SUPPLIED MATERIAL |
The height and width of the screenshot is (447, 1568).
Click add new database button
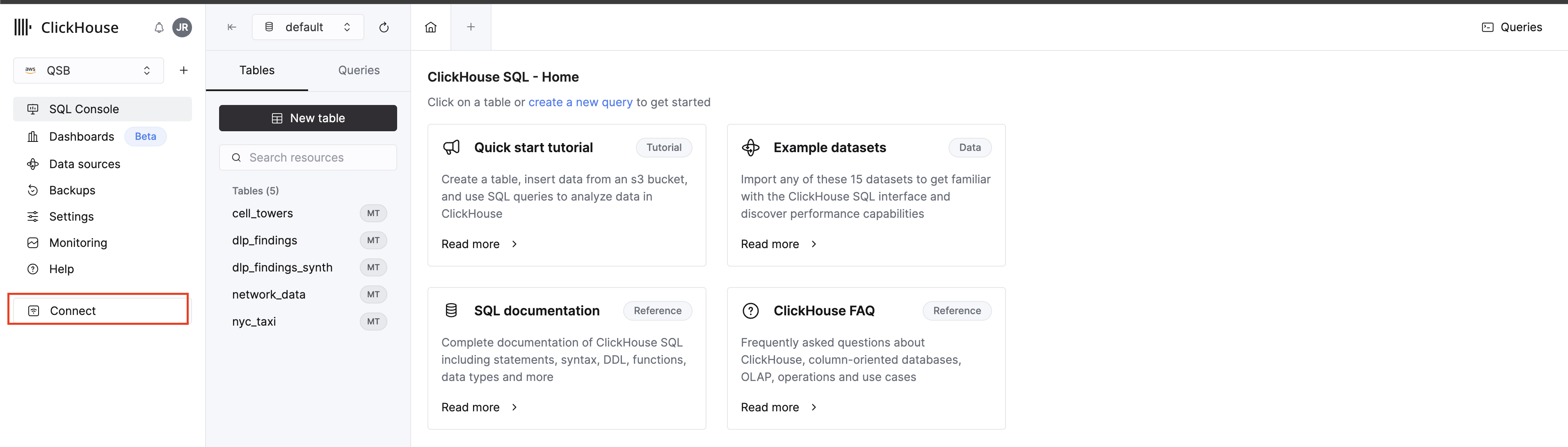tap(183, 70)
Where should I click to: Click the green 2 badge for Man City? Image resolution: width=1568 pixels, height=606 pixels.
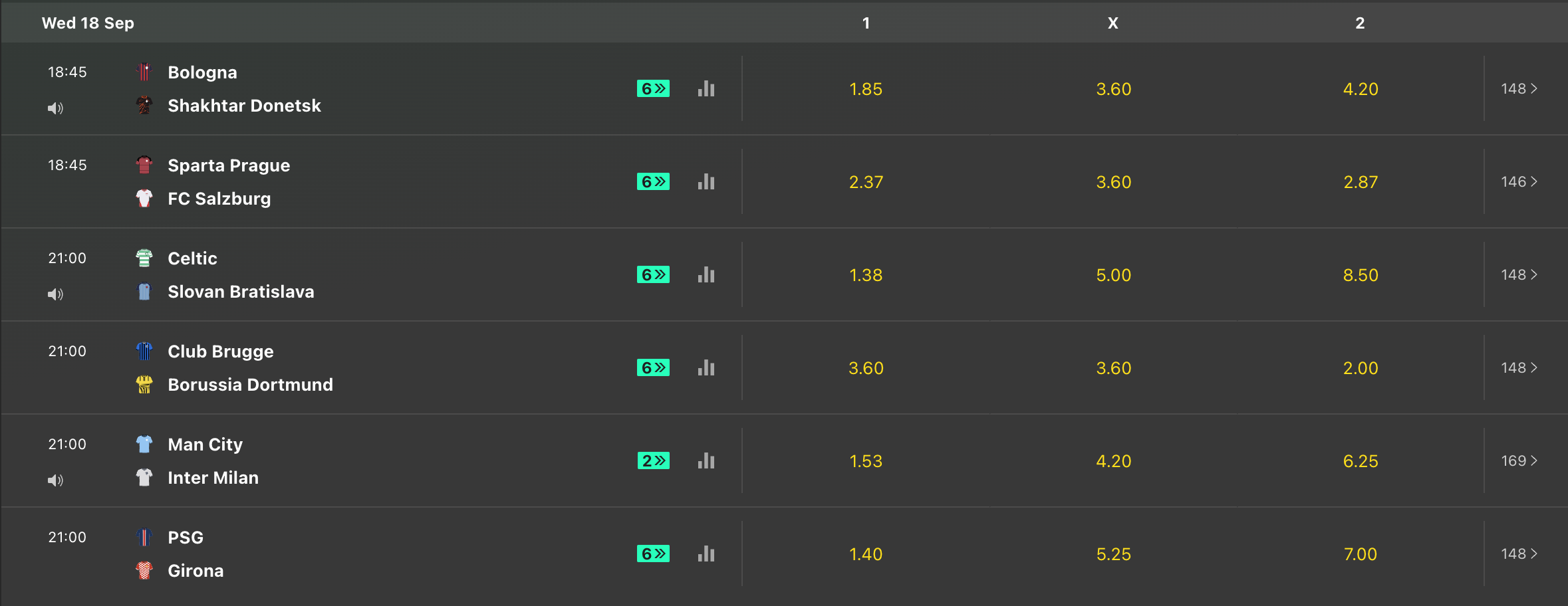653,461
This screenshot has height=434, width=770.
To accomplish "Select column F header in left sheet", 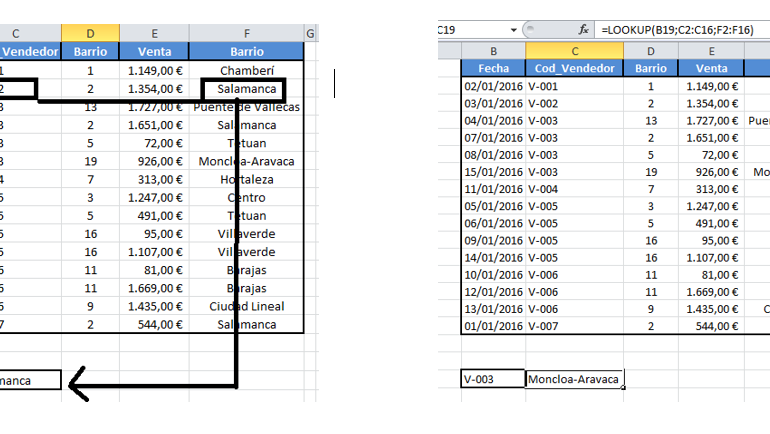I will [x=247, y=33].
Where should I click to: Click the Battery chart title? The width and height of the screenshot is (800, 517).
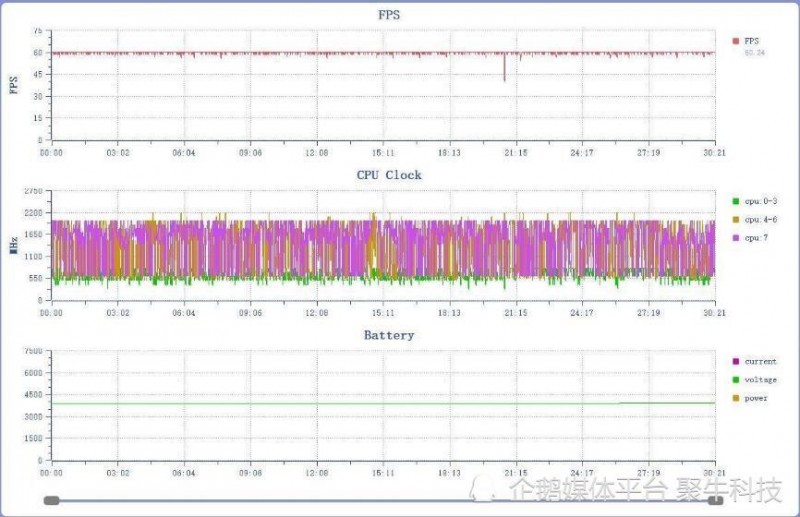[389, 336]
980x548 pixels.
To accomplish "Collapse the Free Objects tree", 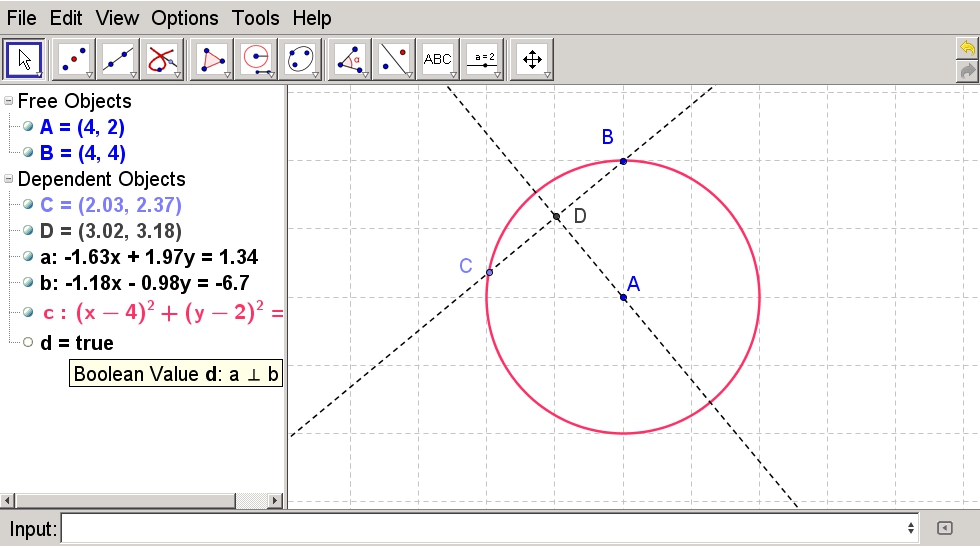I will tap(9, 101).
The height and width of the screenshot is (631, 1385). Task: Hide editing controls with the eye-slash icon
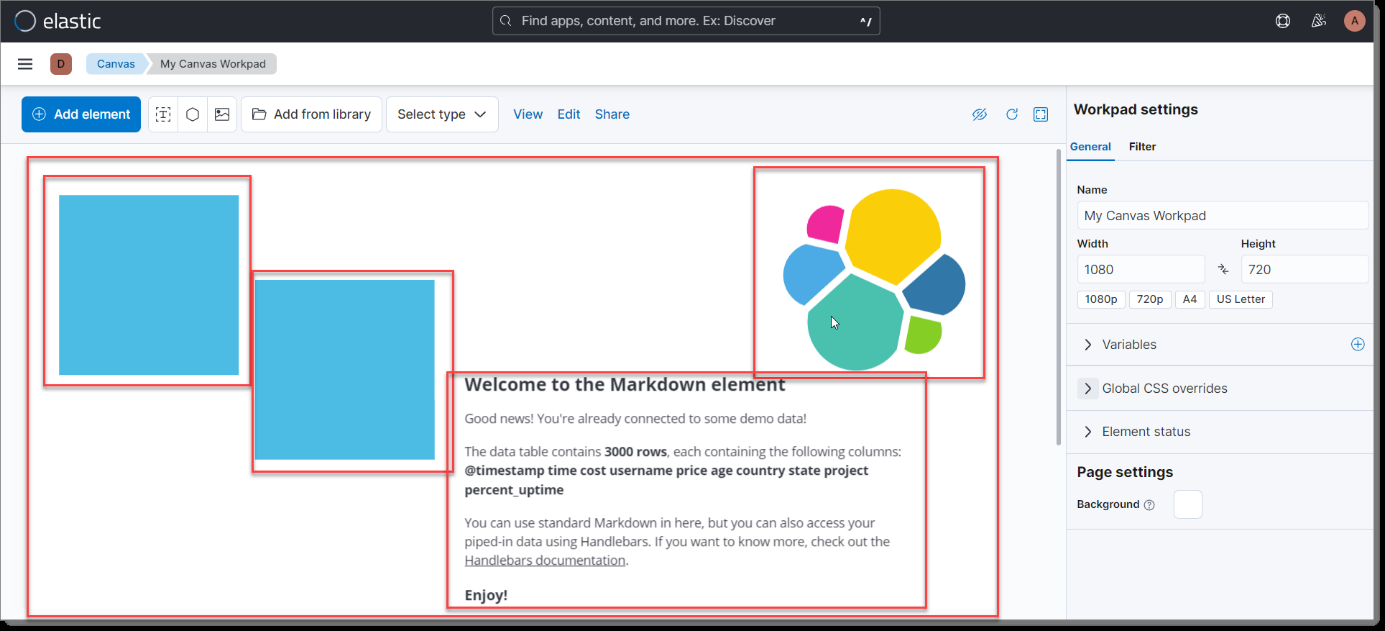[x=979, y=114]
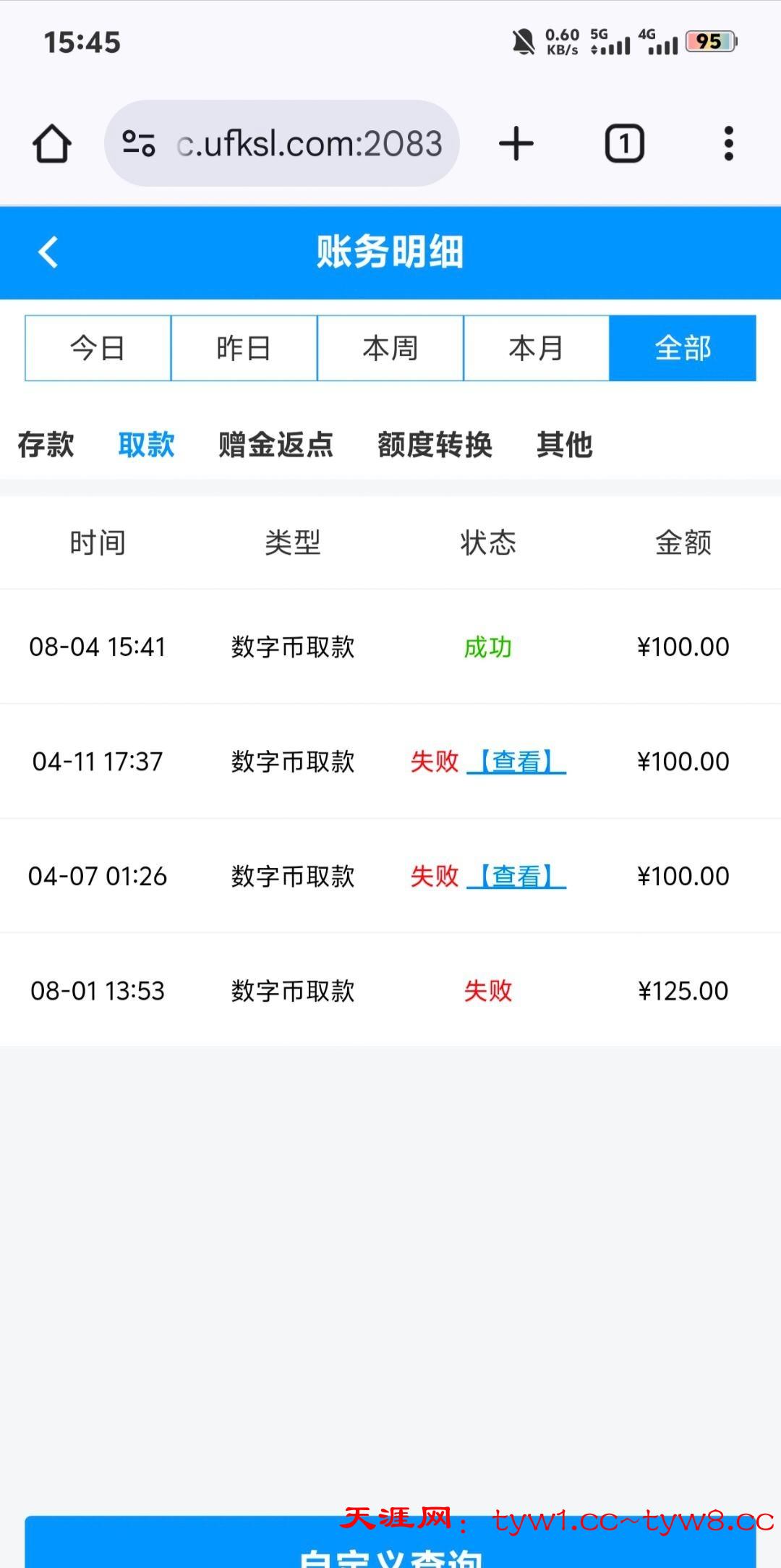Tap the battery indicator in status bar

click(711, 42)
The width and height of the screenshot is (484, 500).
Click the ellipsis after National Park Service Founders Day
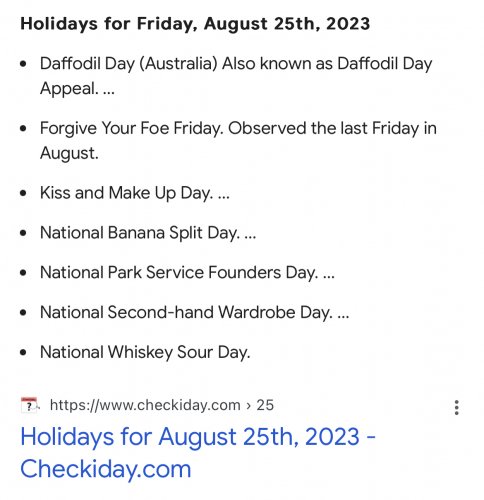click(329, 277)
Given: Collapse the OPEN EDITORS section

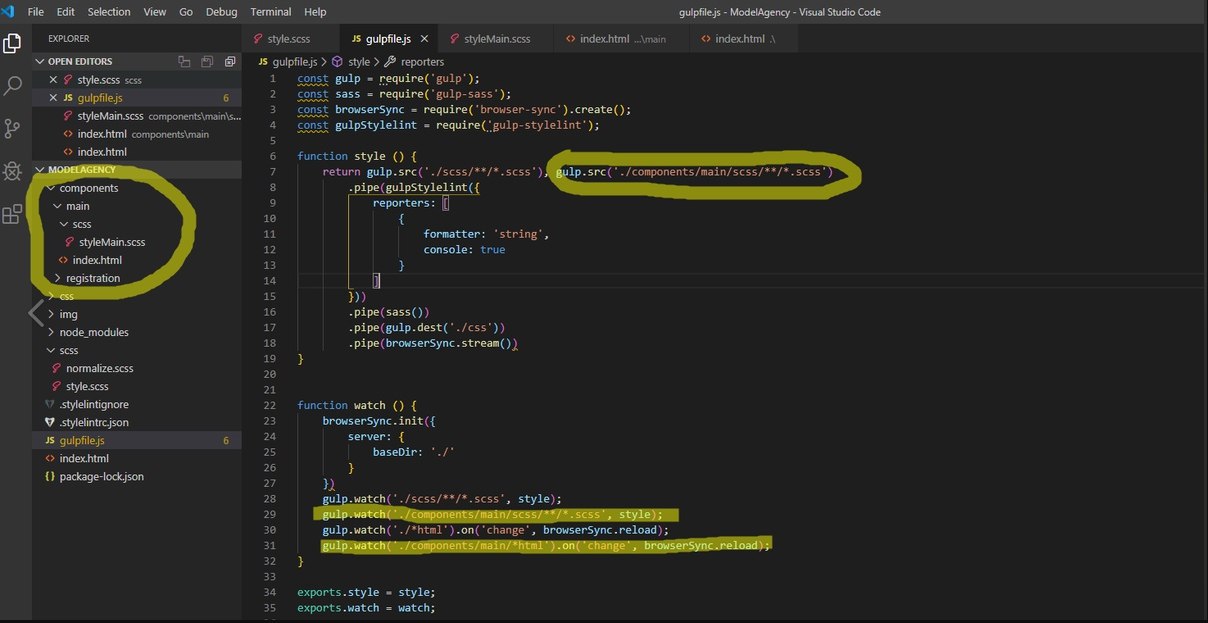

EXERCISE INSTRUCTIONS | What is needed is an exact copy of only the lines from the line containing "The width and height of the screenshot is (484, 500)." through the last line of the entries, inclusive, without the pictures.

RESPONSE |
The width and height of the screenshot is (484, 500).
Click the ellipsis after National Park Service Founders Day
click(329, 277)
Given: Collapse the OPEN EDITORS section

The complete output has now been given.